Articles > Managing Relationships
11-Oct-2012
Last week, I wrote about the talk I gave on “The Role of the State in Sports Development” on the occasion of the Sports Governance Forum organized by the University of the Philippines (UP) Circle of Administrators (an association of UP student leaders) at the Assembly Hall of the National College of Public Administration and Governance The forum was held on Friday, Sept. 21, 2012 which was the 40th anniversary of the declaration of Martial Law by Ferdinand Marcos.
I expressed the hope that the fact that the forum on governance is being held on the 40th anniversary of Martial Law was deliberate and planned rather than merely coincidental.
To lay the groundwork for the rest of the talk, I described the hours before Senator Benigno S. Aquino Jr (Ninoy) was arrested at the Manila Hilton hotel. Ninoy had spoken before a big crowd of Asian Institute of Management (AIM) students and guests at my invitation on Friday, Sept. 22, 1972 at 3 p.m. I did mention that I met Senator Aquino for the first time around mid 1971 but, after some recollection and a look at my records, our first meeting actually transpired in mid-1970 in his Senate office when I was still a student at De La Salle.
At any rate, Senator Aquino and I were to meet after his AIM speech at the Channel 5 studios then located at Pasong Tamo Extension in Makati but he later moved it to Saturday, the next day, Sept. 23, at 10 a.m. The meeting did not take place since Ninoy was arrested late Friday evening at the Hilton and brought to Camp Crame by the arresting team led by Col. Romeo Gatan early Saturday morning.
After the short narration of the fast moving events leading to Ninoy’s arrest, I asked the audience why do I go down memory lane, so to speak, by talking about events that happened 40 years ago when almost everyone in the room was not yet even born. In fact, their parents had not even met when Martial Law was declared and carried out ruthlessly.
My answer was: the use of power (or its abuse) is at the heart of governance, which is the topic of the forum.
At this point I asked, what is governance? What is good governance? As a management practitioner and based on discussions with advocates of good governance, I offered a very simple response: good governance is the prudent use of power and authority. By prudent, I mean, the use of power to benefit the common good and not an elite, favored, privileged few.

Using the information:
A – From the governance forum article, extract everything from "At any rate, Senator" down to "of the forum.".
B – In the governance forum article, who led the team that arrested Senator Aquino?
C – Please carry on the governance forum article from its last sentence.

Excerpted data:
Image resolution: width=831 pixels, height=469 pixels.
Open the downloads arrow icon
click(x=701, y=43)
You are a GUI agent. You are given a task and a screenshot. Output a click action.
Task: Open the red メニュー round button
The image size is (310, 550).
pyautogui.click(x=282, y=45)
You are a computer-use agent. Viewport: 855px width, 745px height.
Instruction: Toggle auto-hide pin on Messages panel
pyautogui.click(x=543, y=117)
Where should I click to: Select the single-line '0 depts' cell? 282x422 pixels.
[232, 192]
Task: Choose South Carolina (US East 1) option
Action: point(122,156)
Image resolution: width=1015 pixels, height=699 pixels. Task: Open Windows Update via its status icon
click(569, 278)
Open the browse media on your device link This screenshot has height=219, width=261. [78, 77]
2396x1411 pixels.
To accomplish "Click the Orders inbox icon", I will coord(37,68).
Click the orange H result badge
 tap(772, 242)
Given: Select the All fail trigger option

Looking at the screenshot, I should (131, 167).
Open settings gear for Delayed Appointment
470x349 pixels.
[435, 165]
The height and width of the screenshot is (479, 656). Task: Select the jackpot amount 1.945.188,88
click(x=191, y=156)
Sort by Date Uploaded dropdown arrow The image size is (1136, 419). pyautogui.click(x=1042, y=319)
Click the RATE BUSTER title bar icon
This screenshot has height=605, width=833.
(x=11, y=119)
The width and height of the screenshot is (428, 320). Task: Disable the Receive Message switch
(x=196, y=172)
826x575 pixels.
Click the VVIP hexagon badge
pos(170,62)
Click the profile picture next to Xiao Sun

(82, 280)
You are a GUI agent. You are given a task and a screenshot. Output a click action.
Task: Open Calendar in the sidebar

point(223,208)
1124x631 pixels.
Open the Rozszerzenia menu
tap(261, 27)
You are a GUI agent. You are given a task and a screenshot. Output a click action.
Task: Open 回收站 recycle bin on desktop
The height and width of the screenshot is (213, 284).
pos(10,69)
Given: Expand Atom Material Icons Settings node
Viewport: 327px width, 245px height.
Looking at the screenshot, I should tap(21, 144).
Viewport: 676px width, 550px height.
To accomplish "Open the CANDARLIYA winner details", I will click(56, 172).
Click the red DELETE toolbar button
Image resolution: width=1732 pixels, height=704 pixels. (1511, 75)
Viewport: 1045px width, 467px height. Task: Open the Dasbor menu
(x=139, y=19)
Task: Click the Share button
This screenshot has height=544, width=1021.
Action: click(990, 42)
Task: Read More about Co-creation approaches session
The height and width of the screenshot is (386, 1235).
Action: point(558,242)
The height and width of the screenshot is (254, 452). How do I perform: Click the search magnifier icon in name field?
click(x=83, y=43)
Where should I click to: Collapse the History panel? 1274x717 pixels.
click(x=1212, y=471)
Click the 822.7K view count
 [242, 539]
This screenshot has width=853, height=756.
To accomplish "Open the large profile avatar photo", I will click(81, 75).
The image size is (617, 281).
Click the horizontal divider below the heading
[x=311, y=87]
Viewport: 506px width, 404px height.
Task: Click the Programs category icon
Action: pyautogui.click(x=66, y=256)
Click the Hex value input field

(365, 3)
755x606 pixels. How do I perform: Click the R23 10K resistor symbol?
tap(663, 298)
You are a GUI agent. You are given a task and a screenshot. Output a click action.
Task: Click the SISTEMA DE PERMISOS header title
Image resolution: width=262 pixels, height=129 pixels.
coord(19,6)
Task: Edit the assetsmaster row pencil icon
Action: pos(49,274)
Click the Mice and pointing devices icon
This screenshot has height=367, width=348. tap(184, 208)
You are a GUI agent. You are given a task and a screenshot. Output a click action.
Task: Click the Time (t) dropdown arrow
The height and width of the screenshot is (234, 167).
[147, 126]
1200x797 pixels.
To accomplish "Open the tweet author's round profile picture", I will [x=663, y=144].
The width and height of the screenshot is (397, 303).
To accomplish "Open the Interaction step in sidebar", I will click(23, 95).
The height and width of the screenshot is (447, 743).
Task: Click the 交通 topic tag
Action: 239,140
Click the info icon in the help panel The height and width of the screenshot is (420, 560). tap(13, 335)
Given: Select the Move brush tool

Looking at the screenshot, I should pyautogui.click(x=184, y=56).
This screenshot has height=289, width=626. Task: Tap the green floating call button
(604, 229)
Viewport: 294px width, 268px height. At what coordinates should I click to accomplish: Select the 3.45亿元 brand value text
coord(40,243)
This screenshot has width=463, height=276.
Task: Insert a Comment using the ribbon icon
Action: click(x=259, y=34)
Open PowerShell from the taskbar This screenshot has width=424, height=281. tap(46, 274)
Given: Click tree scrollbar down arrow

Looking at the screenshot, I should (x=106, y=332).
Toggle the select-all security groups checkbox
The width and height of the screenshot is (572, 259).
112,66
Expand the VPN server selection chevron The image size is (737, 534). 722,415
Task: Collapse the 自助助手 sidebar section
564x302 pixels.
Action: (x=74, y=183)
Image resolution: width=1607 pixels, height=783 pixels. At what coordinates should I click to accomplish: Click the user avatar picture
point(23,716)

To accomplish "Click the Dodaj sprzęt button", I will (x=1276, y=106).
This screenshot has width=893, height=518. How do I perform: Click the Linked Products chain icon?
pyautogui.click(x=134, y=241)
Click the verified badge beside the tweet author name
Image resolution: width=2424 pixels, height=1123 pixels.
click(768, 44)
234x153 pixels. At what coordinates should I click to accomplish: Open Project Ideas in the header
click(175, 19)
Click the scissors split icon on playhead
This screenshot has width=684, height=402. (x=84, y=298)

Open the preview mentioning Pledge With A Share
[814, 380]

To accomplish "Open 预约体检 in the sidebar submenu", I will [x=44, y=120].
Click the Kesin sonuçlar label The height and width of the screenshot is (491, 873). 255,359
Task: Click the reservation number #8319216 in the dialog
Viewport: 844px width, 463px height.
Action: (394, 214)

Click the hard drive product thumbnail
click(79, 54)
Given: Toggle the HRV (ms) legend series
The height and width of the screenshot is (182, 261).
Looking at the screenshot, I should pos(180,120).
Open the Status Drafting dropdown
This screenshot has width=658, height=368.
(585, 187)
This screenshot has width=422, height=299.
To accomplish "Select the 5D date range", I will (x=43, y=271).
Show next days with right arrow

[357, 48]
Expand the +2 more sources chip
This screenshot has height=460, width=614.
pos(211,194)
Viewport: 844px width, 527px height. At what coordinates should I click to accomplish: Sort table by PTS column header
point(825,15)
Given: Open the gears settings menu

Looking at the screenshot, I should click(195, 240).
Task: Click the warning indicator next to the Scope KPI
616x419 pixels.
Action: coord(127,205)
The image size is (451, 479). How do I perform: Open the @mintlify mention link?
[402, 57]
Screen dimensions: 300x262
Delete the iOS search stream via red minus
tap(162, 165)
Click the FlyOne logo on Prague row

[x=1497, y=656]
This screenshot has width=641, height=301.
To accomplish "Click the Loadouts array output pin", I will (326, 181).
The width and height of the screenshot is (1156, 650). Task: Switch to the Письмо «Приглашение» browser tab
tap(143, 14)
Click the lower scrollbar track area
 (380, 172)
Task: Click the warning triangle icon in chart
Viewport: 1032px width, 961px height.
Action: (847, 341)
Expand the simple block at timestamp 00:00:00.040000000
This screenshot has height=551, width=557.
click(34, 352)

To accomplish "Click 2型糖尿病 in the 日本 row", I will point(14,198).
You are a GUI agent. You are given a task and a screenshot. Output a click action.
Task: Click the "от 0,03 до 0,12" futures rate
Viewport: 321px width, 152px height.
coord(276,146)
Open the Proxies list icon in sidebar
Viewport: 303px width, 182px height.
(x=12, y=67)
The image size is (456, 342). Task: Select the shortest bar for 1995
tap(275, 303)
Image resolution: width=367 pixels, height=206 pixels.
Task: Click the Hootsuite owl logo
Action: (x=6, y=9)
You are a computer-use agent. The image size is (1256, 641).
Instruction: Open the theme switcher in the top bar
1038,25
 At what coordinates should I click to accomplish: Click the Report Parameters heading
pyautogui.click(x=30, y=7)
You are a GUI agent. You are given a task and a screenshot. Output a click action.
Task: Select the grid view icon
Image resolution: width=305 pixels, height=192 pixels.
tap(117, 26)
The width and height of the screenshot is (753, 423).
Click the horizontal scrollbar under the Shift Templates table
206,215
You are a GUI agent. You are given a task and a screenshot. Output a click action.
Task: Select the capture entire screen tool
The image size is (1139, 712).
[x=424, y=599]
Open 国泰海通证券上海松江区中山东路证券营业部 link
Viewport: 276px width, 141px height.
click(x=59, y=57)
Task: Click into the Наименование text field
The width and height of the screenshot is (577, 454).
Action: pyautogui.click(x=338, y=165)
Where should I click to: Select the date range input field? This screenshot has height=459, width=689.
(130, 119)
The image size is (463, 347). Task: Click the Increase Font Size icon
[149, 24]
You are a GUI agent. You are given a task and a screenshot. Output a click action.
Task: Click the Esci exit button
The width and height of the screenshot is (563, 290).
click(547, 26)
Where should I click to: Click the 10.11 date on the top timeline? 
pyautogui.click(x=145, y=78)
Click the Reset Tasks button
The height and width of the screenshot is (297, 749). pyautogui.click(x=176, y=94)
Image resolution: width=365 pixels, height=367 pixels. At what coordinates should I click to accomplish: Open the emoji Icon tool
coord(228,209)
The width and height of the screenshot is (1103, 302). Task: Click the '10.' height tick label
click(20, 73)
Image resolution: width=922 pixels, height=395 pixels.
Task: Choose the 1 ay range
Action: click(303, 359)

Answers for the tasks:
A –
At any rate, Senator Aquino and I were to meet after his AIM speech at the Channel 5 studios then located at Pasong Tamo Extension in Makati but he later moved it to Saturday, the next day, Sept. 23, at 10 a.m. The meeting did not take place since Ninoy was arrested late Friday evening at the Hilton and brought to Camp Crame by the arresting team led by Col. Romeo Gatan early Saturday morning.
After the short narration of the fast moving events leading to Ninoy’s arrest, I asked the audience why do I go down memory lane, so to speak, by talking about events that happened 40 years ago when almost everyone in the room was not yet even born. In fact, their parents had not even met when Martial Law was declared and carried out ruthlessly.
My answer was: the use of power (or its abuse) is at the heart of governance, which is the topic of the forum.

B – Col. Romeo Gatan

C –
Good governance in the context of sports should contain the following features: 1.) It should be for all and go beyond a few elite athletes who, however, do deserve, unique support because of their unique role; 2.) It should be egalitarian; 3.) It should be an instrument to promote the common good; 4.) It should be an instrument to attain society’s broader goals of development, peace-building, value formation, social justice and human rights; and 5.) It should be, per United Nations prescription, an engine of development, rather than a mere by-product or as an afterthought of development.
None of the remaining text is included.